*Compiti ed esercizi:*
1. Elenca tutte le criticità del Sud che la lettera sul divario Nord-Sud enumera separandole con il punto e virgola.
2. Ripeti fedelmente il passo della lettera sul divario Nord-Sud che va da "Caro Riformista, il" fino a "sociale ed economica.".
3. Prosegui la lettera sul divario Nord-Sud dopo l’ultima frase riportata.

Caro Riformista, il rapporto del Centro Studi Tagliacarne e di Unioncamere che hai recentemente analizzato conferma l’acuirsi del divario Nord-Sud dopo la pandemia. Tema molto caro alla Cisl che da tempo sta dibattendo sulle possibilità di una ripresa del Mezzogiorno, ma solo ad alcune condizioni. Una di queste occasioni è proprio il Pnrr. La priorità assoluta per spendere bene le risorse del Piano nazionale di ripresa e resilienza è quella di decodificare in tempi brevissimi le debolezze e le fragilità del territorio a partire dal gap infrastrutturale e digitale, ormai palla al piede per qualsiasi progetto innovativo legato alle transizioni richieste dall’Europa. In caso contrario sarebbe come costruire una cattedrale con le fondamenta di una capanna. Nell’era post-Covid il Sud può essere la bussola per sperimentare anche nuove forme di partecipazione e di coesione sociale ed economica.

La crisi economica, produttiva e sociale che ha investito il Sud non ha fatto altro che acuire latenti situazioni di criticità e far emergere nodi irrisolti che affondano le radici in tempi lontani. Per coglierne la piena portata e individuare possibili soluzioni, dunque, occorre fare un tuffo nella storia, interrogarsi sul perché di problemi mai risolti per l’incapacità o per la deliberata scelta di coloro che nei decenni hanno preferito depredare questi territori, provando a svuotarli della loro stessa anima, anziché impegnarsi per costruire un futuro di sviluppo. Il perdurare di tale situazione rischia di compromettere anche il migliore utilizzo delle ingenti risorse comunitarie destinate al Sud correndo il rischio che gli interventi ipotizzati non riusciranno a contemperarsi con le reali condizioni di partenza in cui versano le nostre terre. Elevati tassi di disoccupazione e livelli occupazionali tra i più bassi d’Europa; condizioni di povertà assoluta e relativa che interessano larghe fasce di popolazione; assenza di politiche attive adeguate; bisogno di competenze per innalzare la qualità e competere sui mercati interni ed esteri; infrastrutture divenute molte volte obsolescenti; imprese con importanti deficit innovativi; politiche sociali che necessitano di un’importante revisione, così come la definizione dei livelli essenziali delle prestazioni e dei servizi alla cittadinanza. Il tutto nel rispetto dei principi costituzionali dell’universalità, dell’assistenza e della tutela dei diritti alla salute e all’istruzione.

*Elenco dei dati:*
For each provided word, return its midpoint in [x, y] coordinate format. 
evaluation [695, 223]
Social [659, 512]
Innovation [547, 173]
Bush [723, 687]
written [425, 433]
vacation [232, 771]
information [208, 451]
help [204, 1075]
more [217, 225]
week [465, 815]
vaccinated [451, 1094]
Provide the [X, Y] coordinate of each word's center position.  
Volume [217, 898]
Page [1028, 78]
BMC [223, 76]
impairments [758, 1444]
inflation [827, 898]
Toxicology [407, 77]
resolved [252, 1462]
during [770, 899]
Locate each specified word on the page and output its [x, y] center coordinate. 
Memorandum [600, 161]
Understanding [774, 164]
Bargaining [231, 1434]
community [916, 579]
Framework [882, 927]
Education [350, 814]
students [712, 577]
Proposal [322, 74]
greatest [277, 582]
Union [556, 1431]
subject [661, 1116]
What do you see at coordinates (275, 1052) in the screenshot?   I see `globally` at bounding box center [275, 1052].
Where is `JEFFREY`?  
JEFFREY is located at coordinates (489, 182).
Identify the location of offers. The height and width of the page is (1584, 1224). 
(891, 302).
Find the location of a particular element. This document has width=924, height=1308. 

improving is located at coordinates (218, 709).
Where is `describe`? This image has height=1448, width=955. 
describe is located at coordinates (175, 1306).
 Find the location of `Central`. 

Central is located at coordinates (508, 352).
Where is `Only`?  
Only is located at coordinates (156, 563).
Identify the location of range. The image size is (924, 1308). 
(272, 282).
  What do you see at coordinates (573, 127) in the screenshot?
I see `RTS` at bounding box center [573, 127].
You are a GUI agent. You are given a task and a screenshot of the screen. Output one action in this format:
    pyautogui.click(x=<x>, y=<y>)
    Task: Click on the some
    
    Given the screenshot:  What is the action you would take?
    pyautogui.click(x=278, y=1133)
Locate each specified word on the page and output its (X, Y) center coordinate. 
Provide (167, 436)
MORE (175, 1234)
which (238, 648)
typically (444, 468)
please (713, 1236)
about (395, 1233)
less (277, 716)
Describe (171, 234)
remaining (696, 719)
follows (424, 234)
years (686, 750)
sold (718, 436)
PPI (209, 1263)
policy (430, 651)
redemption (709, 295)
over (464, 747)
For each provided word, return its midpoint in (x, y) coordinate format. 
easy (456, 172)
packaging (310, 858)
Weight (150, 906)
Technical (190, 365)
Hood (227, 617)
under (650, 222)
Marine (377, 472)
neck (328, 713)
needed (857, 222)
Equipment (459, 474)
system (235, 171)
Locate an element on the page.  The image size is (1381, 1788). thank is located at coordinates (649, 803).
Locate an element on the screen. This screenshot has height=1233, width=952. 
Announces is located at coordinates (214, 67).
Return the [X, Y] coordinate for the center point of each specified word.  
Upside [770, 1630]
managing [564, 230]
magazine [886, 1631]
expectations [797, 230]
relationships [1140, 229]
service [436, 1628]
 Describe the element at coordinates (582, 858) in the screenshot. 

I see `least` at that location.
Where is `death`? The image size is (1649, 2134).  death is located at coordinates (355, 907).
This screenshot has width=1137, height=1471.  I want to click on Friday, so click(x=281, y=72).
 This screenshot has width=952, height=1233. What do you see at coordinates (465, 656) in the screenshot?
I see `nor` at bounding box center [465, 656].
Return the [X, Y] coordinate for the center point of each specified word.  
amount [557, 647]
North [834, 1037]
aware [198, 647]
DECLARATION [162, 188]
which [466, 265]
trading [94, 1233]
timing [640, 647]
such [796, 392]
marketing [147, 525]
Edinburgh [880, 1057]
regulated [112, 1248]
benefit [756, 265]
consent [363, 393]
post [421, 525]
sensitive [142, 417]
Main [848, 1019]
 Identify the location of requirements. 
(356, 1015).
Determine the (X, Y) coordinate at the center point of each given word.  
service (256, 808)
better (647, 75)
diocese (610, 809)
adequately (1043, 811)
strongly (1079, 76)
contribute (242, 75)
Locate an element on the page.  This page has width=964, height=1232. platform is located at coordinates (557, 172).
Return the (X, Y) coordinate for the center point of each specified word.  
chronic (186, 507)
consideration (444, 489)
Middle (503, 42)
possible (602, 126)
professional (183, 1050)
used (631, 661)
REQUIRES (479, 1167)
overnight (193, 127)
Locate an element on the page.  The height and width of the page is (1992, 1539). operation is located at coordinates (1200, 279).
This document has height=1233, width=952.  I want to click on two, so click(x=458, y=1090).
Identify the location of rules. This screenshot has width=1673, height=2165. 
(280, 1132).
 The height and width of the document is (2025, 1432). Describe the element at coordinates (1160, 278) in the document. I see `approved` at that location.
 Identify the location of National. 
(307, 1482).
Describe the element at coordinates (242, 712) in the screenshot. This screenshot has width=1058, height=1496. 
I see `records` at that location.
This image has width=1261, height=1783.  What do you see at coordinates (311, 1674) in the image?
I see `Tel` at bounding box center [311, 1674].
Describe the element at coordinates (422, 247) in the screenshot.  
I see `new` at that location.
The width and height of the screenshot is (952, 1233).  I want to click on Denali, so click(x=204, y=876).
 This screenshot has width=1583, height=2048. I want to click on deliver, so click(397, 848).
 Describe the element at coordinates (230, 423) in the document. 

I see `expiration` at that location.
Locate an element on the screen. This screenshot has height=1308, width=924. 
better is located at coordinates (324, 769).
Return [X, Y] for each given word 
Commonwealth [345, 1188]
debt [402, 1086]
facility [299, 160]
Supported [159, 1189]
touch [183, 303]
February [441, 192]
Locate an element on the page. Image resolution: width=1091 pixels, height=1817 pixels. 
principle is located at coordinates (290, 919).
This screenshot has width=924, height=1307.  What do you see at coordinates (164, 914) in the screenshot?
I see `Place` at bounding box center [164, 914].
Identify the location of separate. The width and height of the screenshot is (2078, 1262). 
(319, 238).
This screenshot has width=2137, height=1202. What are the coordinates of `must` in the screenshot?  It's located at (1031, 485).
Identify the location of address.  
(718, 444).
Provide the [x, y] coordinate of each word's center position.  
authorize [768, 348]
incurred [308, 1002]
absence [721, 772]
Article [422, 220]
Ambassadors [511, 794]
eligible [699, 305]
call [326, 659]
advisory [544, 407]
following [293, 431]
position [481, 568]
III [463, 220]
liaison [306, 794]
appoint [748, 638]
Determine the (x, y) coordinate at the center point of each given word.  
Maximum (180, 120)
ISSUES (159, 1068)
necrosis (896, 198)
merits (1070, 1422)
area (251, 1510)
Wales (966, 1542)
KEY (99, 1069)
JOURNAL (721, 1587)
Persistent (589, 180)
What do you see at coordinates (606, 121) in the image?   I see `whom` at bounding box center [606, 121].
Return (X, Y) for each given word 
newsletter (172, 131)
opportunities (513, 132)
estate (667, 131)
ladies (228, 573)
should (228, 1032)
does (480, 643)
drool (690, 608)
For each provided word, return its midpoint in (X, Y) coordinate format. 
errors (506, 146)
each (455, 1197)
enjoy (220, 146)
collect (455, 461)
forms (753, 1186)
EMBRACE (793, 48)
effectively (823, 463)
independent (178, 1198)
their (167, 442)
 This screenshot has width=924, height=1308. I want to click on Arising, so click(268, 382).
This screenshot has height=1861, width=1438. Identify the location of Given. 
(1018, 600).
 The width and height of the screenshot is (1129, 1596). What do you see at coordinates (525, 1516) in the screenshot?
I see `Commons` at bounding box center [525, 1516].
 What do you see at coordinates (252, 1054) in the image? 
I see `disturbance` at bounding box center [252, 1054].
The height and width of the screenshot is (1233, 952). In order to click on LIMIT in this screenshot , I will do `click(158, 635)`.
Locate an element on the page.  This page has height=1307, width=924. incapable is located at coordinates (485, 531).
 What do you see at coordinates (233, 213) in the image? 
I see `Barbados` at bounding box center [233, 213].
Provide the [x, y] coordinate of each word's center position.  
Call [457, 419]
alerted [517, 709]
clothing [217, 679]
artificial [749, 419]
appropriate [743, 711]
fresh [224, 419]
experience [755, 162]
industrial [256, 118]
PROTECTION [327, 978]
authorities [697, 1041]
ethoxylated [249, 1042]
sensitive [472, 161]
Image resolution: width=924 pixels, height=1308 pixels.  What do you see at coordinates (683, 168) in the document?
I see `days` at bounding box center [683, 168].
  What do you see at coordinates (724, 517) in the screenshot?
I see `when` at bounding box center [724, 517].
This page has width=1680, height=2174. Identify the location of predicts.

*Soluzioni degli esercizi:*
1.
1. Elevati tassi di disoccupazione e livelli occupazionali tra i più bassi d’Europa
2. Condizioni di povertà assoluta e relativa che interessano larghe fasce di popolazione
3. Assenza di politiche attive adeguate
4. Bisogno di competenze per innalzare la qualità e competere sui mercati interni ed esteri
5. Infrastrutture divenute molte volte obsolescenti
6. Imprese con importanti deficit innovativi
7. Politiche sociali che necessitano di un’importante revisione, così come la definizione dei livelli essenziali delle prestazioni e dei servizi alla cittadinanza

2.
Caro Riformista, il rapporto del Centro Studi Tagliacarne e di Unioncamere che hai recentemente analizzato conferma l’acuirsi del divario Nord-Sud dopo la pandemia. Tema molto caro alla Cisl che da tempo sta dibattendo sulle possibilità di una ripresa del Mezzogiorno, ma solo ad alcune condizioni. Una di queste occasioni è proprio il Pnrr. La priorità assoluta per spendere bene le risorse del Piano nazionale di ripresa e resilienza è quella di decodificare in tempi brevissimi le debolezze e le fragilità del territorio a partire dal gap infrastrutturale e digitale, ormai palla al piede per qualsiasi progetto innovativo legato alle transizioni richieste dall’Europa. In caso contrario sarebbe come costruire una cattedrale con le fondamenta di una capanna. Nell’era post-Covid il Sud può essere la bussola per sperimentare anche nuove forme di partecipazione e di coesione sociale ed economica.

3.
Perché ciò sia possibile, però, occorre partire dalla consapevolezza della disomogeneità delle singole situazioni territoriali, indispensabile per colmare il gap tra le diverse aree del Paese. Sarebbe utile prendere le mosse dalle tante eccellenze espresse dalla Campania e dal Sud, per sviluppare know-how e sperimentare nuove forme di partecipazione tra i vari stakeholder finalizzate a soddisfare l’urgente bisogno di lavoro, rilanciare modelli competitivi, contenere il ricorso agli ammortizzatori sociali e ad altre misure assistenziali in quanto surrogato della mancanza di un progetto organico di crescita. Il confronto istituzionale deve cogliere le buone intenzioni nelle dichiarazioni della ministra Mara Carfagna a cominciare dalla stima dei Lep e dalla lettura dei bisogni dei cittadini meridionali. Bisogna mirare a rendere strutturale una rete di intelligenze e di competenze che vogliono mettersi al servizio della collettività.